Los peones son personajes tipo a quienes se les concede valores idealizados como la valentía, la honradez, el honor y, sobre todo, la obediencia.[21] Tienen diálogos, pero “les está reservado el papel de comparsas, se les permite abrir la boca para probar la bondad o maldad de los de arriba”.[22] La única línea argumental que protagonizan es la del capítulo xi: la riña entre Roque Torres y Pánfilo Vargas, en la que los personajes dejan su papel de coadyuvantes e interactúan movidos por sus propios intereses –la defensa de su honor– y no los de sus patrones. Este duelo de machetes que “parece más combate de caballeros medievales que pelea de charros”[23] es también una de las pocas escenas violentas de la novela.
El resto de los empleados carecen de objetivos personales que les permitan desarrollar su propio argumento y, si los tienen, pasan a segundo plano. Este es el caso de Estebanito y Chole, cuya única función en la trama es ser los compinches de Gonzalo y Ramona, lo que termina por opacar su propia historia de amor. Lo mismo sucede con la viuda de Roque, quien, después de la dramática escena en la que se entera de la muerte de su marido, desaparece misteriosamente para dar lugar al desenlace de la historia central.

- _Ejercicios propuestos_:
#1 Enumera los valores idealizados que, según el fragmento sobre los personajes de la novela, se conceden a los peones.
#2 Indica si cada afirmación concuerda con el fragmento sobre los personajes de la novela y justifica tu respuesta con las palabras textuales que lo deciden: (a) La riña entre Roque Torres y Pánfilo Vargas aparece en el capítulo xi. (b) La novela abunda en escenas violentas. (c) Estebanito y Chole son los compinches de Gonzalo y Ramona.
#3 Prosigue el fragmento sobre los personajes de la novela a partir de su última oración.

- _Material proporcionado_:
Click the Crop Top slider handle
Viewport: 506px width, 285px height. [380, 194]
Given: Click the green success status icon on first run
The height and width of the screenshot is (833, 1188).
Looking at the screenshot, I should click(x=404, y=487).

- _Soluciones del ejercicio_:
#1 La valentía, la honradez, el honor y la obediencia.

#2
(a) Sí: «La única línea argumental que protagonizan es la del capítulo xi: la riña entre Roque Torres y Pánfilo Vargas».
(b) No: «es también una de las pocas escenas violentas de la novela».
(c) Sí: «cuya única función en la trama es ser los compinches de Gonzalo y Ramona».

#3
En La parcela, como en muchas narraciones de la época, el retrato de las clases trabajadoras carece de conflicto genuino con la estructura social del Porfiriato.[24] La intervención de los campesinos está limitada a subrayar la importancia de la conducta del hacendado, cuya estabilidad era la base que proporcionaba el estilo de vida de la clase acomodada.[25] De ahí la total falta de interés en la resolución de sus problemas.
El genio y pragmática de nuestra lengua
Además de la relevancia de sus intervenciones, otro aspecto importante para la caracterización de los personajes en la novela realista es la dimensión lingüística, que es “un instrumento fundamental para el dibujo de su carácter y el sustento de la verosimilitud de sus acciones”.[26] En La parcela prevalece el registro casi académico del narrador, se recurre poco al diálogo y el discurso directo es escaso. La clase media y los hacendados se expresan en un español neutral, casi castizo; sólo el juez Enrique Camposorio usa locuciones en francés como mon dieu y parole d’honneur, o hace calcos directos al español, lo que refuerza su apariencia caricaturesca.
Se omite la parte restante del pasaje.